“Sustainable Development is development that meets the needs of the present without compromising the ability of future generations to meet their own needs."

Brundtland Report (1987)

Why Sustainability?

In the light of the current climate crisis, corporations and individuals have the responsibility to take actions to reduce their environmental impact and contribute to the cause of climate action. The motivation to embrace the concept of sustainability can be different for different actors. For individuals it could be to reduce their personal resource consumption levels. For companies, a variety of factors could go into walking the path of sustainability such as:

1. Responsibility as a company to proactively participate in the fight against climate change.
2. Align with UN Sustainable Development Goals to become a Responsible Manufacturer.
3. Attract investors, customers, partners, and new talent.
4. Public Reporting and get recognition for early voluntary action.

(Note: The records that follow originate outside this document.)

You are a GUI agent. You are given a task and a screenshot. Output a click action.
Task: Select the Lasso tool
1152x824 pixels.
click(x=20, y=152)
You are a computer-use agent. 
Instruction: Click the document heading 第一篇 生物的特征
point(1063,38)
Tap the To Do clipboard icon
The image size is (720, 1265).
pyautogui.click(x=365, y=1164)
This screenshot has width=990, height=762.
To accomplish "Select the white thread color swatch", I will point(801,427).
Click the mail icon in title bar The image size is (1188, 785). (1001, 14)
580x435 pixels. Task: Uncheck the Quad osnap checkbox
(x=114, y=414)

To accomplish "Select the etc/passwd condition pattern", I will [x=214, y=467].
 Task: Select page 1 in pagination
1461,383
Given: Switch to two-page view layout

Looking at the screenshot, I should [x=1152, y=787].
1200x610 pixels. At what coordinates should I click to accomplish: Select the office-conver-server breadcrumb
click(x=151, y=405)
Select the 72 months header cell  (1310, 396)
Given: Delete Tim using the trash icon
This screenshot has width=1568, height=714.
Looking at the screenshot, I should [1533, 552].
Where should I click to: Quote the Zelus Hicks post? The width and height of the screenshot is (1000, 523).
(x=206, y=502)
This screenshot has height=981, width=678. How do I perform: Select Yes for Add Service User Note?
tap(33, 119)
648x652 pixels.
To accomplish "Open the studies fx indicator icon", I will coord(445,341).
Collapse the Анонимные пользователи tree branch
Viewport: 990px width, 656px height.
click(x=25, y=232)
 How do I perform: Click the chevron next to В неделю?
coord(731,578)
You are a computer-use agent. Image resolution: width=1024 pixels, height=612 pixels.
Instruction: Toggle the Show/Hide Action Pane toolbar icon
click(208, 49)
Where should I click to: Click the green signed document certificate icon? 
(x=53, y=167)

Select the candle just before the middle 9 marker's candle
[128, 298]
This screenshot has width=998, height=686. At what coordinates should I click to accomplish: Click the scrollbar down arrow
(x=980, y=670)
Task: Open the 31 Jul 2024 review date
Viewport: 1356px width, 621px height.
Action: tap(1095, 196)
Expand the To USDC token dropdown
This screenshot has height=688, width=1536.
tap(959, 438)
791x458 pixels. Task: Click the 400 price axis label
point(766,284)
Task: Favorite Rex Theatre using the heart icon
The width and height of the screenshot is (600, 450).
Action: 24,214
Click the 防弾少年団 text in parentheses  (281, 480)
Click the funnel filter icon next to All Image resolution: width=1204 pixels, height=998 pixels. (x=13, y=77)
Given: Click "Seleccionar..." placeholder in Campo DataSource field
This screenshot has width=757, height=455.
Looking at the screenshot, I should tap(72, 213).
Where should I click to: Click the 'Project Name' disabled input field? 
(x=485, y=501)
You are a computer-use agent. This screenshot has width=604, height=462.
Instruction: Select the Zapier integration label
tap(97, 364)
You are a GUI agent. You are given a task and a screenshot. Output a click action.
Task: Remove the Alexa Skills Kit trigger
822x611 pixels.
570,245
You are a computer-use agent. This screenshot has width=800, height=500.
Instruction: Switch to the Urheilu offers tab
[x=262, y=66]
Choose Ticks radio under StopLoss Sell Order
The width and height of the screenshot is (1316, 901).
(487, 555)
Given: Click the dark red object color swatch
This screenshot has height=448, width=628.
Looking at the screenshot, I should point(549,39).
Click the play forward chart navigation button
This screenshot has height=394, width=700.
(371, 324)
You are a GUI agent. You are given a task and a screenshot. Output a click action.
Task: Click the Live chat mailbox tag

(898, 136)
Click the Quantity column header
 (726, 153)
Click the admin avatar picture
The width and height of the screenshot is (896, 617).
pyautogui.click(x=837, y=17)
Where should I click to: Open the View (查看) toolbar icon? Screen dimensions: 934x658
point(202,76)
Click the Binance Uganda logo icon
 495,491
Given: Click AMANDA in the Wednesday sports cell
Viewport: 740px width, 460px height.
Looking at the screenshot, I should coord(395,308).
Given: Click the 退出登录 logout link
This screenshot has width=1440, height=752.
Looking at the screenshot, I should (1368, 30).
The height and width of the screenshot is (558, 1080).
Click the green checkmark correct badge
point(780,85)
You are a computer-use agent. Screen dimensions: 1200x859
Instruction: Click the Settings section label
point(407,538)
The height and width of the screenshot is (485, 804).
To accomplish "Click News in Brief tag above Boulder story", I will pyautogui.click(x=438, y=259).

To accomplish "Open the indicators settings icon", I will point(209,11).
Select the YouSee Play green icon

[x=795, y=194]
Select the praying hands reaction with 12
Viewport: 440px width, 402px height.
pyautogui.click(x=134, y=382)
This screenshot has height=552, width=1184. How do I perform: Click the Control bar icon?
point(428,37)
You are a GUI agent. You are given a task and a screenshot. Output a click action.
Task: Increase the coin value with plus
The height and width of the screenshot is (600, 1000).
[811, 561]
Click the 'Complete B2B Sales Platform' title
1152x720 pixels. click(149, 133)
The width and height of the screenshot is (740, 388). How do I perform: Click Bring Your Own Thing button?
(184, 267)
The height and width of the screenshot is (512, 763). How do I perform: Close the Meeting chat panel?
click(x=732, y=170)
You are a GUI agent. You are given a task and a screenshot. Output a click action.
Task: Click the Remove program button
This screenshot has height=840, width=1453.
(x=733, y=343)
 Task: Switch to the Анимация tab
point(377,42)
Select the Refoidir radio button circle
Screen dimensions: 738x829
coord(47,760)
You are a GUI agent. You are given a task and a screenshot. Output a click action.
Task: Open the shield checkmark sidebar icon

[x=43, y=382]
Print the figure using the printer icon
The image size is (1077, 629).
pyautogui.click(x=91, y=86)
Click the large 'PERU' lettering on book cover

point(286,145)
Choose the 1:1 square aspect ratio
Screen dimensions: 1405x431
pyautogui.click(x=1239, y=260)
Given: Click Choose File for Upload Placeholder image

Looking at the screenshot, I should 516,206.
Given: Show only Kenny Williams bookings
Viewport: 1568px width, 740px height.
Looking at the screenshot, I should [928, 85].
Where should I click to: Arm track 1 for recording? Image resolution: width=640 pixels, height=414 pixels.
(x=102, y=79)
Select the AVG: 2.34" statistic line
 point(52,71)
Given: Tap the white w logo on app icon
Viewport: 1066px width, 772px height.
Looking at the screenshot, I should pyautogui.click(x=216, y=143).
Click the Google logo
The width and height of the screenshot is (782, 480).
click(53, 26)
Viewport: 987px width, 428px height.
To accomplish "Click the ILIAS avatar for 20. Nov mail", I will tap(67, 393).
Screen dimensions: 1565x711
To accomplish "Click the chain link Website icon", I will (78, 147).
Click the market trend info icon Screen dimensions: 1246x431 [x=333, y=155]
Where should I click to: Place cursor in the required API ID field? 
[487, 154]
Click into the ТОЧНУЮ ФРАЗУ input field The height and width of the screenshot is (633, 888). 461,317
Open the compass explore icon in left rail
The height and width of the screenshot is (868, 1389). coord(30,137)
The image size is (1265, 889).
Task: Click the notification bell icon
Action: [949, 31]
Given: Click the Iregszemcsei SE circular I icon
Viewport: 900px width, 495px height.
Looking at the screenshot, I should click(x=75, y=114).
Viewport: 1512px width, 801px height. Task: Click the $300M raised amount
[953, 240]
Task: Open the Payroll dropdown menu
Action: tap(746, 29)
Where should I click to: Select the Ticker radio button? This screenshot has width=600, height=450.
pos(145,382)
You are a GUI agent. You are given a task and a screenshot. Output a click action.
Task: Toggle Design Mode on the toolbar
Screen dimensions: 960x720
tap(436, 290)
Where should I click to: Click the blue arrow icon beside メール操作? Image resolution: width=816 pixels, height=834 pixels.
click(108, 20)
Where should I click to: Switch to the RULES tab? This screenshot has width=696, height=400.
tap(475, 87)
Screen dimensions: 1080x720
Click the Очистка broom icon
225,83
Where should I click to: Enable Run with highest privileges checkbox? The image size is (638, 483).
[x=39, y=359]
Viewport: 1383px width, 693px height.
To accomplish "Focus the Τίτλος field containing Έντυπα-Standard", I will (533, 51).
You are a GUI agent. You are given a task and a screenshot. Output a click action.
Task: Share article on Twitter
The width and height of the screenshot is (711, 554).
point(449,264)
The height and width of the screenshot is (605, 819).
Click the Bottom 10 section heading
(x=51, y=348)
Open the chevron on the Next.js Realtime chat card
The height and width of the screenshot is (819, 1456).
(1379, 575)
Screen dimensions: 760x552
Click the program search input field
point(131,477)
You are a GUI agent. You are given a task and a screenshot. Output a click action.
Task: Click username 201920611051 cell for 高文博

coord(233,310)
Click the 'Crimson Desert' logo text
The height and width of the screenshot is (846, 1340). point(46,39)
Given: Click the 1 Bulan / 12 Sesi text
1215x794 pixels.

Why Sustainability in Quantum?
Part of the reason for the current climate crisis can be attributed to the lack of awareness and proactive effort in topics related to sustainability in the past. Barrier free economic gain and technological acceleration was the primary target but their negative impact on the environment was left unchecked. The lack of stringent norms and regulations gave companies freedom to operate without any regard to the environment. However, the situation is different now.

The recent developments in Carbon Footprint Assessment tools and Life Cycle Assessment Databases and methodologies combined with the strict regulations push companies to take responsibility for their operations and their products. For emerging technologies, the question of speed versus impact is an ongoing debate. Especially with technologies that can have substantial environmental and climate change impact - which we hope to be true for quantum - reaching a stage of maturity and full potential fast is highly significant. But the path towards maturity is equally significant, if not more, because the environmental crisis is happening right now and not in the quantum future. So, being aware of the sustainability aspect of quantum advancement is of utmost importance. Startups and enabling tech companies have their role to play in embracing and empowering this idea throughout the quantum value chain.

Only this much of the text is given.